• ACTION ITEM
I need an exact copy of the lines from the one containing "Instruction: Toggle password" through the end of the records, without any pictures.
┌──
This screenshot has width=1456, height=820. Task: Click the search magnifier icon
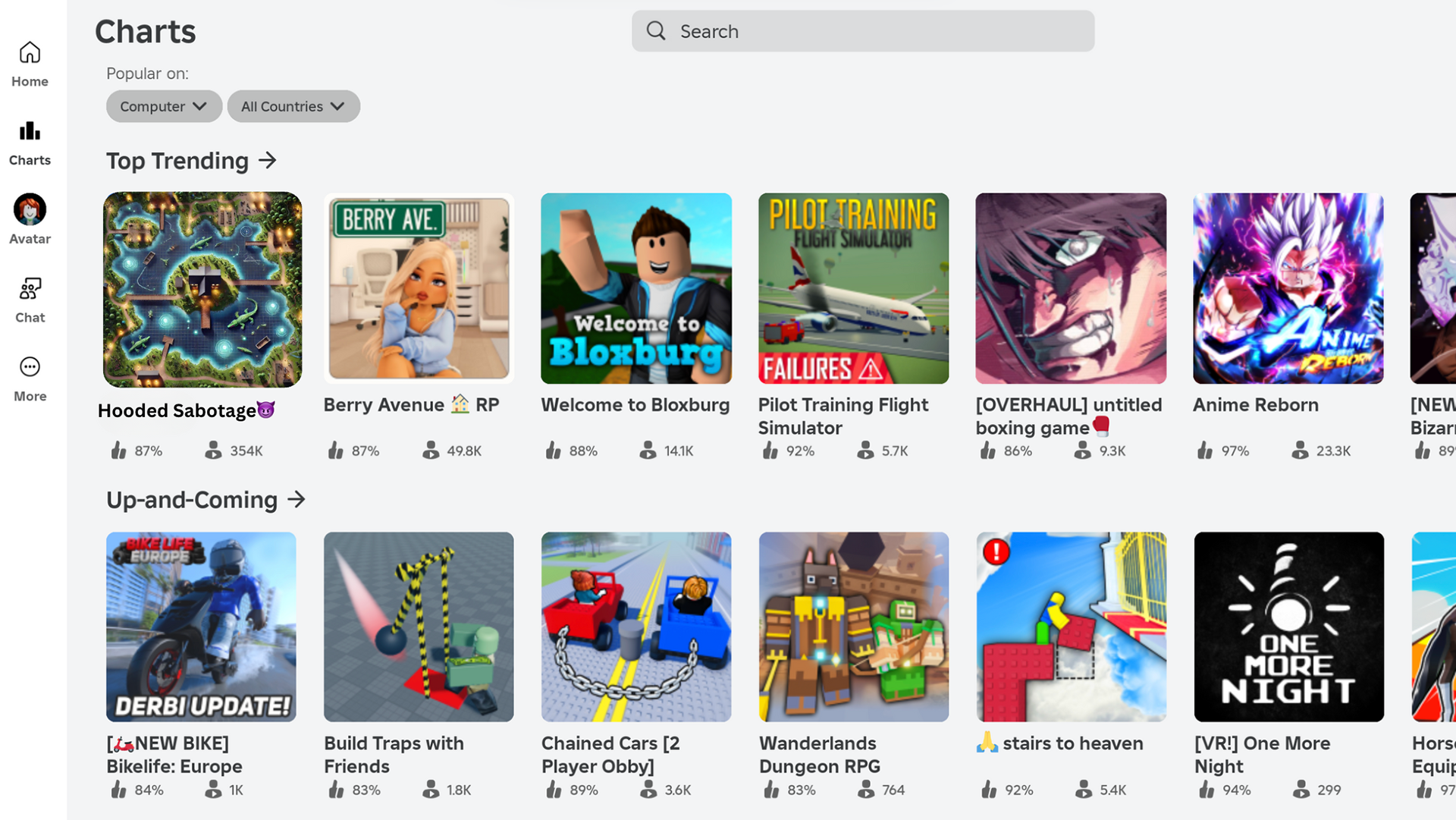click(x=656, y=31)
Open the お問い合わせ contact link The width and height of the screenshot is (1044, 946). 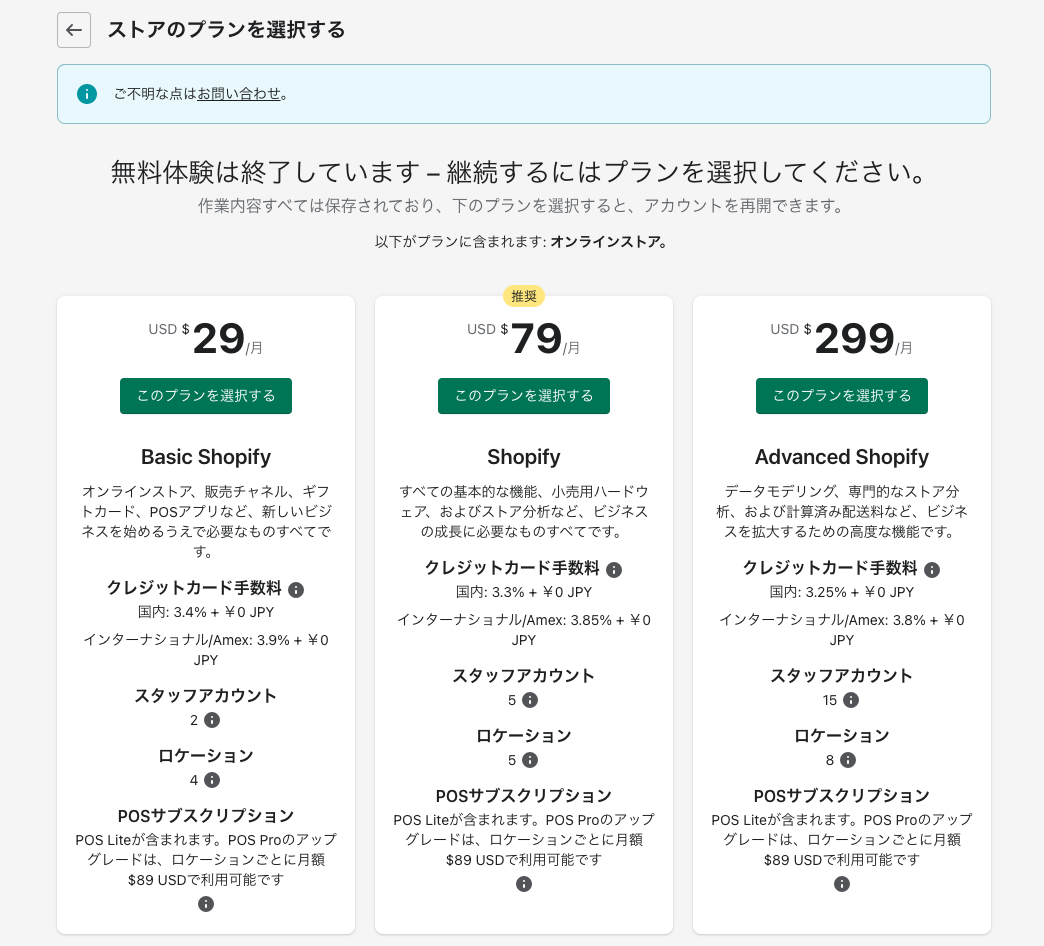(239, 94)
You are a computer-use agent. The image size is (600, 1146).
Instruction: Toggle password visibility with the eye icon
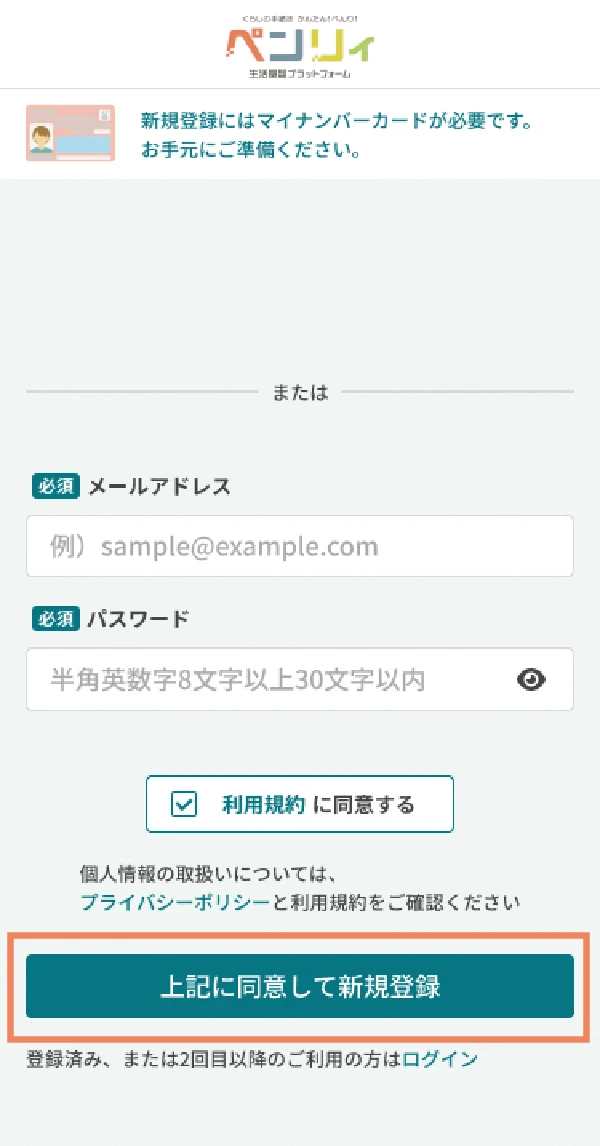(532, 680)
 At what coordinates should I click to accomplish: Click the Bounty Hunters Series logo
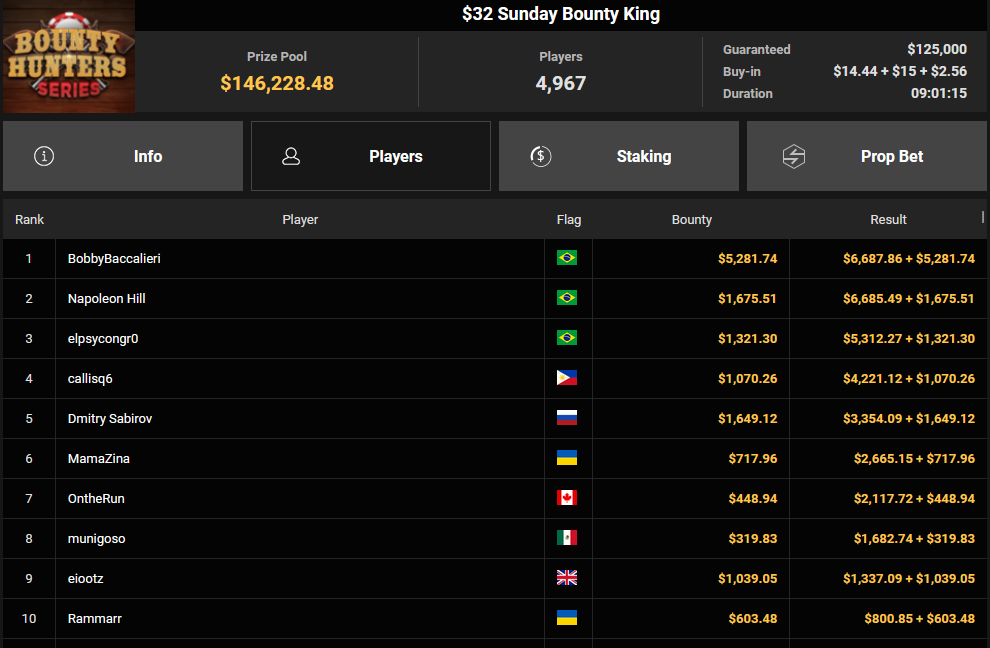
└──
• RESPONSE TO THE TASK
Instruction: Toggle password visibility with the eye icon
(532, 680)
 At what coordinates should I click to accomplish: Click the Bounty Hunters Series logo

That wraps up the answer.